I’ve Seen fewer and fewer groups of birds and I know this should take place with the hens off to nest but Boy the gobbling all but has stopped. I get more of a thrill from the sounds of a gobbler in the am than the actual popping of the cap . And sightings in the ag fields have dropped . With this heat and green up it seams30 the ones left have headed to the woods for some bugs shade and water . I like to locate my targets than make a game plan . It’s been tough this week seeing any birds while driving roads from 6am to 9. 10 am . I’ve got one hopefully decent spot for tomorrow am I’ve seen birds early 6:30 the last two times driving through. Got to try before the _ _ _ _ Hits the fan this weekend with the crowds and extra traffic . Birds are sure spooky running at the sight of a car approaching . 


Sent from my iPhone using Tapatalk


----------



## LabtechLewis (Nov 20, 2008)

On a short drive this evening, I saw one strutter in a field along with a hen. Then in another field I saw 5 longbeards just off the road. As you said, they didn't stick around long once I slowed down to honk (they didn't take the bait). I saw a couple strutters at the Wixom Rd exit on I96 one afternoon commute earlier this week. I think I killed one on Memorial weekend last year. They're still out there! Go get 'em!


----------



## d_rek (Nov 6, 2013)

This late in the season you gotta start throwing Hail Marys. 
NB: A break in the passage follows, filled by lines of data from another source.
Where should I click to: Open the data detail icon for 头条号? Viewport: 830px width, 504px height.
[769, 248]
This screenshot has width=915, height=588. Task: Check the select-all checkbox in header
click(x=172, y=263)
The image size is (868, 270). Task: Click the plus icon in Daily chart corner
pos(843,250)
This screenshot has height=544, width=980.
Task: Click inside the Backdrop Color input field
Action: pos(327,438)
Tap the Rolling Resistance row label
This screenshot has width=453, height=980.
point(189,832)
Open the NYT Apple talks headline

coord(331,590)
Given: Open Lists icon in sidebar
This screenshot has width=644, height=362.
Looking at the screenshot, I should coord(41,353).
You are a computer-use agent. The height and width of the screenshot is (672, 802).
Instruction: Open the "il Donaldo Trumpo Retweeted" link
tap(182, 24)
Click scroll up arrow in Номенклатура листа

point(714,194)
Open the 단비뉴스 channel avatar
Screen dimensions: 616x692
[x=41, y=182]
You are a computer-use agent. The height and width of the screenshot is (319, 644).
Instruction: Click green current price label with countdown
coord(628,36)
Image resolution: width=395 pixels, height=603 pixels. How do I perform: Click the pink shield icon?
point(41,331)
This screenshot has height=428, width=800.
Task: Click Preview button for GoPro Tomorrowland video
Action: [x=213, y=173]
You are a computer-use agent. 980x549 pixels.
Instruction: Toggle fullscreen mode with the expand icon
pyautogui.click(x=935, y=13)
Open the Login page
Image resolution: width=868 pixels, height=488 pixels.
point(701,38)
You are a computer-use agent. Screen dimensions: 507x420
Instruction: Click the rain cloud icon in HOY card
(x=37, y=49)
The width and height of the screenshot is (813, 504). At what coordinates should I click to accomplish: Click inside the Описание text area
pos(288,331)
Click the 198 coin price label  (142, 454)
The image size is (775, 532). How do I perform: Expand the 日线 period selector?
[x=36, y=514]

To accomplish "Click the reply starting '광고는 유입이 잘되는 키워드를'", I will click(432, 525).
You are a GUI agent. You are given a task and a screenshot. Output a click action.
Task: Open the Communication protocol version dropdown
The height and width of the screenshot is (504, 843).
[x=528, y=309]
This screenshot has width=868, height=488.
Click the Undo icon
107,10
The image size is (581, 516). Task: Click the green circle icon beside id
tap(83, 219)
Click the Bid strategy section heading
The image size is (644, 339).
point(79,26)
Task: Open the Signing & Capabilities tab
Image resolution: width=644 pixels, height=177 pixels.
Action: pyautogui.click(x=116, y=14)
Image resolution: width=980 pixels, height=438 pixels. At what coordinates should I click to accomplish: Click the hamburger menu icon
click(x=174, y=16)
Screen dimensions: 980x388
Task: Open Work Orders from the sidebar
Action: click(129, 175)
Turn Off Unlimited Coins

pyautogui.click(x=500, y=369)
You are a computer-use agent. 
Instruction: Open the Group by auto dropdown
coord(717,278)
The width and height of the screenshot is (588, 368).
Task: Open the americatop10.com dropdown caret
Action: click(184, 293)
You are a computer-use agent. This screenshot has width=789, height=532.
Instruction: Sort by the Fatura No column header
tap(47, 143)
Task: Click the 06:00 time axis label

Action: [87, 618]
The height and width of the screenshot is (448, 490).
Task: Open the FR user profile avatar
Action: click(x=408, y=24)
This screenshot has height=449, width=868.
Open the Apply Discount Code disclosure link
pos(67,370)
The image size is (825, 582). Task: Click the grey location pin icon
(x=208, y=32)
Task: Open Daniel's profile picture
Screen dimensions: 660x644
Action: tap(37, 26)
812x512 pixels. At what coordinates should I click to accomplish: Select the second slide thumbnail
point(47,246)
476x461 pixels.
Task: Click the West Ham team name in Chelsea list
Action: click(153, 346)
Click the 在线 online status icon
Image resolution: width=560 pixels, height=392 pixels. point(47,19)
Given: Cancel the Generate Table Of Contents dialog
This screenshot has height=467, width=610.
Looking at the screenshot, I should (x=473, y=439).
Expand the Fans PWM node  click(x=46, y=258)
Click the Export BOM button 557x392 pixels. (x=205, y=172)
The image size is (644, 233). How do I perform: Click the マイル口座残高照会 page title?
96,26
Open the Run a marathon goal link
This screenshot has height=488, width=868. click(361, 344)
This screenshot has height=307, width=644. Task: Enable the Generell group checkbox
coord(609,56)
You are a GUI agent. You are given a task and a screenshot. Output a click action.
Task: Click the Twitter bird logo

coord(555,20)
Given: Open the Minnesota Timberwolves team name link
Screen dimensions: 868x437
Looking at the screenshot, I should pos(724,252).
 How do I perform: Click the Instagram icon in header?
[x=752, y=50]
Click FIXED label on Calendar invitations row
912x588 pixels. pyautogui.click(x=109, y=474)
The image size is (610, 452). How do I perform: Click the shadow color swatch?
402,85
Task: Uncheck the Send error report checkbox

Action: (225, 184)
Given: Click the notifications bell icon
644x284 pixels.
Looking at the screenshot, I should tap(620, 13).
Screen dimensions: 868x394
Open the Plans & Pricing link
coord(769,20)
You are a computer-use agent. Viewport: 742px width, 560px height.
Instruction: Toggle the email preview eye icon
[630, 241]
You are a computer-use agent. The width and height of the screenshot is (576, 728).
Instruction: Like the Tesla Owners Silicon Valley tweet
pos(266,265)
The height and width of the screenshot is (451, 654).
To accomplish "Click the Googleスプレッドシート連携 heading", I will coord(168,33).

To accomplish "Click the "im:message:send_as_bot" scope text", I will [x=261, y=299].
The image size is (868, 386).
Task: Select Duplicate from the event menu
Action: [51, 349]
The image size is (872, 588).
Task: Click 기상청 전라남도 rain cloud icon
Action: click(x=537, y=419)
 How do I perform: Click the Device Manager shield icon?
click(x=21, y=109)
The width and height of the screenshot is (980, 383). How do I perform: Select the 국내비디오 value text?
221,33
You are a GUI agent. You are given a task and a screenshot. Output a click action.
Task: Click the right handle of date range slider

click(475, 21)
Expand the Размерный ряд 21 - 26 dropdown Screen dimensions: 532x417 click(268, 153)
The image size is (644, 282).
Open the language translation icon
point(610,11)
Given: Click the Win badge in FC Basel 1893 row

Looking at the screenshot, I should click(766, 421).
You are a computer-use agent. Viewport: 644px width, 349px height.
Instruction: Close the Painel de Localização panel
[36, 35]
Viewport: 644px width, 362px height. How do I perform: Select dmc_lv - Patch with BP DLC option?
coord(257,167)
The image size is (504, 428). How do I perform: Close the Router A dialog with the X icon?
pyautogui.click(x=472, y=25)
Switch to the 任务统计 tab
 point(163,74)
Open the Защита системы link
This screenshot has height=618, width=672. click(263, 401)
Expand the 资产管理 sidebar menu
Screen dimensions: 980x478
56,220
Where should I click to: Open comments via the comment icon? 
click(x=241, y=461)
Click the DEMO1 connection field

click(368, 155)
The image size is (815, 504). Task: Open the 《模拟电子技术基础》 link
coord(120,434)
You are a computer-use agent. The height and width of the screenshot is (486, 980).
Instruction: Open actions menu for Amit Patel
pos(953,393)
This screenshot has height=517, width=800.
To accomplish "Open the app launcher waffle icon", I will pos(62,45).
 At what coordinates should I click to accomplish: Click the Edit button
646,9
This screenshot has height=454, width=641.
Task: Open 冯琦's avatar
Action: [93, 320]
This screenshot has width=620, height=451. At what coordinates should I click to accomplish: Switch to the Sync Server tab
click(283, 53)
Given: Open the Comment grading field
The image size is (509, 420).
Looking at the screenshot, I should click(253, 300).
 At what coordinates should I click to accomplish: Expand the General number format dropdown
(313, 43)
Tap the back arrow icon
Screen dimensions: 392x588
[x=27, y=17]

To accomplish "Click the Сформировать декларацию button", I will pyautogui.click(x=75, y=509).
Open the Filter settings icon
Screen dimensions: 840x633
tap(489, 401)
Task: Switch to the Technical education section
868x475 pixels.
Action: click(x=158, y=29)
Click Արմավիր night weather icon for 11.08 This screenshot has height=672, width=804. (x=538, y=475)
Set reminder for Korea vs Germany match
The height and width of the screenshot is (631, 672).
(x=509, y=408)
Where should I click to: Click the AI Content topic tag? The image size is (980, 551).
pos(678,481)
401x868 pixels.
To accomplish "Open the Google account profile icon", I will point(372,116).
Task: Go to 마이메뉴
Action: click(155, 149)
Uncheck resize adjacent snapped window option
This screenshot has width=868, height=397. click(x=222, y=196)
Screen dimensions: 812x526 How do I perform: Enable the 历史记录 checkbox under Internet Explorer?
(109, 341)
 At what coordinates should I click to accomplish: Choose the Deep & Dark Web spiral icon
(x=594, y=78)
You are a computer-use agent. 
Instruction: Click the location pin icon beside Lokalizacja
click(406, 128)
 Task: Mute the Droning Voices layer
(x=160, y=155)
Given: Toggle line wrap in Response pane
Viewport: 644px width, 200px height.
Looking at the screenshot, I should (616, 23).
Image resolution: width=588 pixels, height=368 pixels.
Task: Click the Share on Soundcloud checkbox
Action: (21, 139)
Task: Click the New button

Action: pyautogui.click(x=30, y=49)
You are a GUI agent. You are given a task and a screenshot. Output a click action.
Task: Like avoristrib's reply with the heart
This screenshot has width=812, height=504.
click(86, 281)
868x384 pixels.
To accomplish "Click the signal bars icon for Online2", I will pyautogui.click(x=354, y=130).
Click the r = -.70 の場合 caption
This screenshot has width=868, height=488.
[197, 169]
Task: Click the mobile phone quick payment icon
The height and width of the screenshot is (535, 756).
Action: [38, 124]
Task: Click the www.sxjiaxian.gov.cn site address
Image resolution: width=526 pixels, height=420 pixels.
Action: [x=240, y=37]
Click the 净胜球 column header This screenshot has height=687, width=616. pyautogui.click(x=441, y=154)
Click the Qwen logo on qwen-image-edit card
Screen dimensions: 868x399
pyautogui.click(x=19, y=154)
Sent from my iPhone using Tapatalk


----------



## Ack (Oct 3, 2004)

R.J.M. said:


> I’ve Seen fewer and fewer groups of birds and I know this should take place with the hens off to nest but Boy the gobbling all but has stopped. I get more of a thrill from the sounds of a gobbler in the am than the actual popping of the cap . And sightings in the ag fields have dropped . With this heat and green up it seams30 the ones left have headed to the woods for some bugs shade and water . I like to locate my targets than make a game plan . It’s been tough this week seeing any birds while driving roads from 6am to 9. 10 am . I’ve got one hopefully decent spot for tomorrow am I’ve seen birds early 6:30 the last two times driving through. Got to try before the _ _ _ _ Hits the fan this weekend with the crowds and extra traffic . Birds are sure spooky running at the sight of a car approaching .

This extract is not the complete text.